Every clear night, automated digital cameras on LINEAR’s telescopes image large sections of the sky accessible from the New Mexico site. Five frames of each section are collected over a two-hour period. A 6 cm x 5 cm CCD chip in each camera acts as an electronic photographic plate, but is a hundred times more sensitive, so long exposures are no longer needed. When photons of light hit a grid of sensors on the CCD, the asteroid’s brightness can be captured, quantified, and analyzed much more precisely than with a photograph. Also, because the CCD output is digital, LINEAR’s computers can find asteroids in it immediately.
LINEAR takes upwards of 6,000 frames per night and can cover all the available sky in a month. Objects moving with unusual speeds or directions are flagged as “interesting”: potential near-Earth objects. The nightly lot of positional data is then handed over to the MinorPlanetCenter. So far, LINEAR and the several other large sky surveys have found 700 km-and-up asteroids—an estimated 60 percent of the objects in the Congressional mandate.
Orbit Hunting
Each day, the Minor Planet Center computes orbits for every single object reported from observatories worldwide. “It takes probably 6 to 10 images over several nights to determine an orbit,” says Spahr. “And to make a prediction of how close that could come to Earth in the future, we need more observations—over several weeks or months.”

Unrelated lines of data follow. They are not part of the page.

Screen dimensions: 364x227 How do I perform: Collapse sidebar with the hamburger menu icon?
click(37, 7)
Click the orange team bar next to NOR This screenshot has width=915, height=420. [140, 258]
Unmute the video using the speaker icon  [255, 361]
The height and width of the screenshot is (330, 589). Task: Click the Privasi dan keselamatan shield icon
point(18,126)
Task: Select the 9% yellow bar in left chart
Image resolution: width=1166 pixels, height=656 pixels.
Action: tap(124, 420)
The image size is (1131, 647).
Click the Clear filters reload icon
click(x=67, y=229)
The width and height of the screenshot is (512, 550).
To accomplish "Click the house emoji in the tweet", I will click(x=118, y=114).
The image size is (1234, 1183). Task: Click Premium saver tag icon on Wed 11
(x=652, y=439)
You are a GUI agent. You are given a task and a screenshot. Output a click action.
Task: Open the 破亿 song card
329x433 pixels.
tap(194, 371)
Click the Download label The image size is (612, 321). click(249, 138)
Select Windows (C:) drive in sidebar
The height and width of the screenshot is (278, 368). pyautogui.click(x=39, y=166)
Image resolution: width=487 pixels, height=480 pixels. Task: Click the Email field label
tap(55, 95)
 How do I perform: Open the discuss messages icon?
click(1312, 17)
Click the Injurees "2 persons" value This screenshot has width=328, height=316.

Minor Planet Center posts the initial orbit solutions of a few dozen of the new “interesting” objects online per month. That way, astronomers at universities and amateur observatories—often one person sitting in their den, checking their backyard telescope via computer—can follow up with more observations. If LINEAR is the bulldozer in a gold mine, these smaller outfits are the pan-sifters, pointing their smaller-field-of-view telescopes at the right patches of sky to track intriguing objects.
The longer the baseline of observations, the more accurate the orbit calculations get. “We can, of course, observe a new object in the future,” says Marsden. But for near-Earth objects, “astronomers are often impatient to find out whether there really is a danger to Earth. So it helps a lot if we can find images of them on old photographic plates.”
“Over geologic time there's a hundred percent chance of a very large asteroid impact on Earth,” says Stokes. “But will it happen in the next hundred years, in the next couple of hundred years? It's highly unlikely.” Still, the risk is clearly worth the government funding projects like LINEAR and the Minor Planet Center. If an object is found to be Earth-bound for certain, the save-the-world idea is that we’d somehow nudge it off course before it has a chance to arrive.
“Suppose that $3 million does ensure us against a really large object that would put an end to the human race,” suggests Marsden. “Well, the world’s gross product is about $30 trillion, so here we're spending $3 million to save $30 trillion. That's a pretty good insurance rate.”